最近読んだ本の話(ECDと徳大寺有恒)
ECDの文章を読むと、普段自分がペラペラと喋ったり書いたりしている言葉が、なんだか軽くて薄っぺらいもののように思えて恥ずかしさを感じる。
無駄というものが存在しない、清潔な文体。
事実を淡々と書き連ねているようでいて、その心情をも過不足なく伝わるよう空けられた行間。
上手いとか素敵だと思わせる作家はたくさんいるのだけれども、恥ずかしいという気持ちにさせるのはECDだけである。
2009年に出版され、つい先日文庫化された「ホームシック」は、ECDが写真家・植本一子と結婚して、第一子のくらしちゃんが生まれるまでのエッセイ集。

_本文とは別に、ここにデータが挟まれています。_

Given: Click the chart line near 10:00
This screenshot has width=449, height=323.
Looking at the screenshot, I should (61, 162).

中でも俺が一番好きなコラムは「一日」と題された文章。
くらしちゃんが生まれて間もない頃の、一児の父としてのルーティン、朝起きて、ミルクをあげて、仕事をして、家に帰ってお世話をしてから寝る、ただそれだけの記録。
それなのに、この時にECDが感じていたであろう静かで深い幸せがこちらにも伝わってきて、お腹の底からじんわりと暖かくなるような気持ちになる。
もちろん、この前には壮絶な「失点 イン・ザ ・パーク」の日々があり、この後には「かなわない」から「家族最後の日」に至る人生が待ち構えていることを、2017年の読者である私は知ってしまっている。

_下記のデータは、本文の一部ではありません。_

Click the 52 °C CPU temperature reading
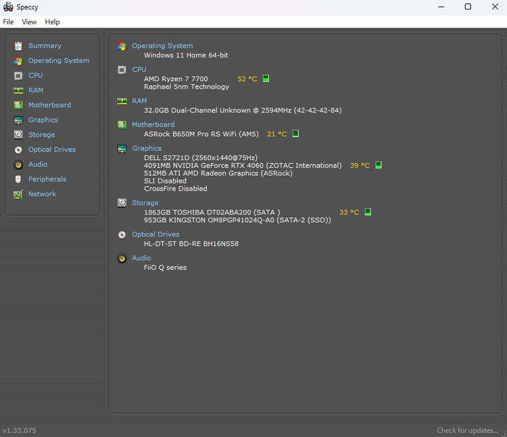This screenshot has width=507, height=437. [247, 79]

それを知った上でこの本を読むと、ひとしおの切なさを感じずにはいられないわけだけれども、同時に、ECDこと石田義則という人が生き抜いている、いくつもの季節の濃厚さに羨ましさにも似たような感情を抱いてる自分にも気づく。
これが極めて無責任な感想であることは分かっているのだけれども、苦境に満ちた現実を反転させてしまう強さが、ECDの文章には宿っていると思う。
特に家族を持つこと、子供を育てることに不安を漠然とした不安のある人におすすめしたい一冊。
続いて手に取ったのは故・徳大寺有恒巨匠1992年の著作「ダンディートーク2」。
徳大寺って誰だよ、と思われる方は、ムッシュかまやつと北方謙三と勝新太郎を足して3で割ったようなおじさんだと思ってもらえればいいと思います。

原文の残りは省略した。